Em meio a episódios recentes que levantaram críticas sobre posturas misóginas dentro da própria base conservadora, o senador Flávio Bolsonaro usou a live de lançamento do programa Brasil por Elas para tentar reposicionar a pauta do combate à violência contra mulheres como uma bandeira também da direita. Na transmissão, ele defendeu que a causa não deve ser percebida como exclusiva de setores progressistas e apresentou iniciativas voltadas ao público feminino.
A principal novidade anunciada foi a assistente virtual batizada de MarIA, descrita pela campanha como ferramenta de apoio a mulheres — desde pedidos de ajuda em situações de violência até orientações para acesso a serviços públicos.
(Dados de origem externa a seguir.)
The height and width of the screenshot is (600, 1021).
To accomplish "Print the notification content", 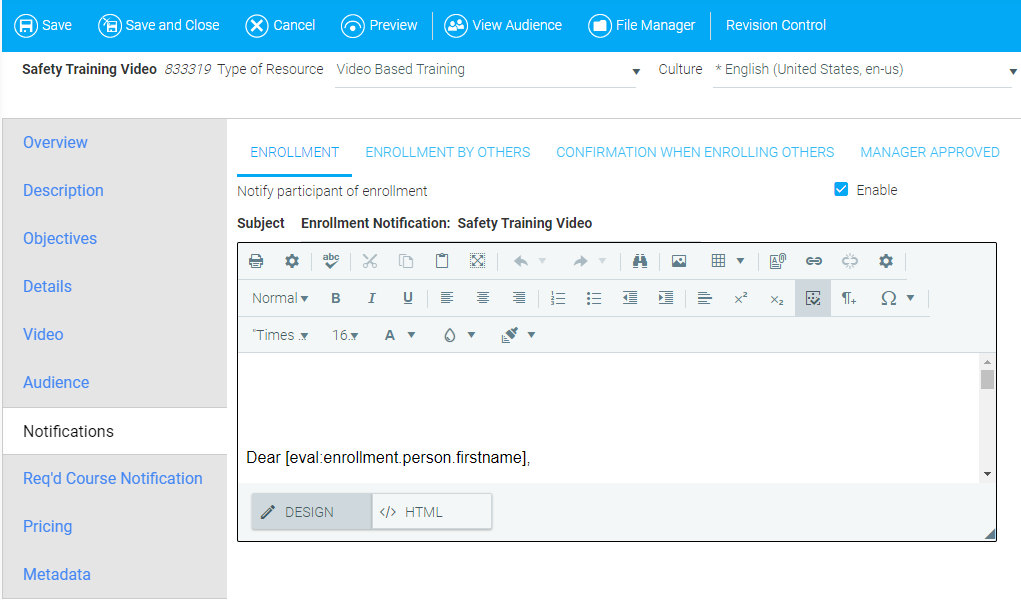I will pyautogui.click(x=256, y=261).
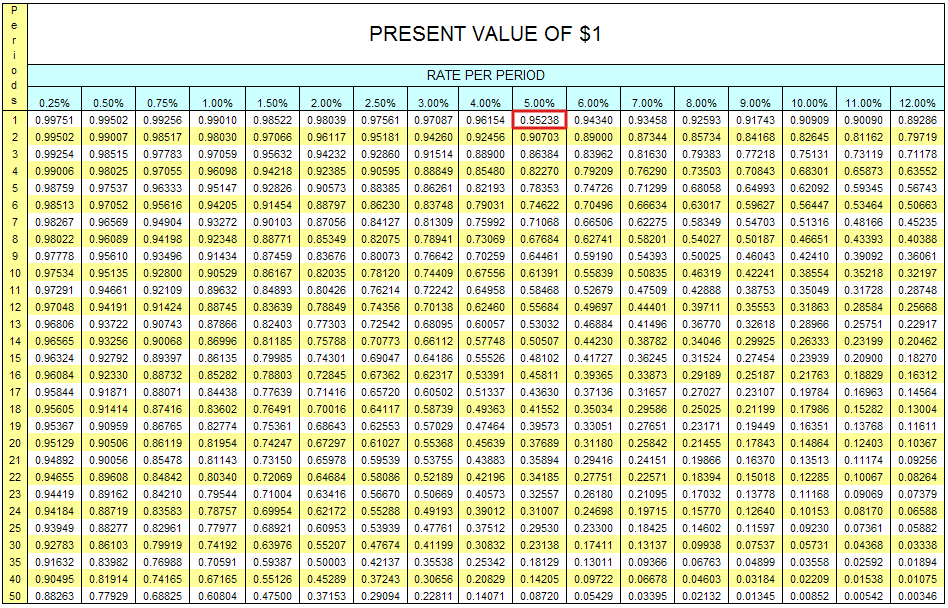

A peça de divulgação, produzida com inteligência artificial, mostra usos que vão do socorro em casos de agressão até auxílio para abertura de MEI e agendamento de exames. A proposta técnica busca combinar alcance digital com argumentação social.
Politicamente, o gesto tem dupla leitura: por um lado, funciona como tentativa explícita de neutralizar a imagem de candidato associado a episódios de desgaste; por outro, sinaliza uma estratégia ampla para reconquistar eleitorado feminino, incluindo a abertura explícita para compor a chapa com uma vice mulher. A menção a nomes como Daniella Marques e deputadas aliadas reforça a aposta em aparatos e rostos que transmitam inclusão.
Há, contudo, limites práticos e riscos de narrativa. A promoção de uma solução tecnológica não elimina a necessidade de políticas públicas robustas e serviços presenciais efetivos — e pode ser criticada como ação de comunicação se não vier acompanhada de investimentos concretos. Em termos eleitorais, a iniciativa mostra esforço de reposicionamento e tenta apagar contradições recentes, mas só se transformará em vantagem política se converter medidas em resultado percebido pelas mulheres no dia a dia.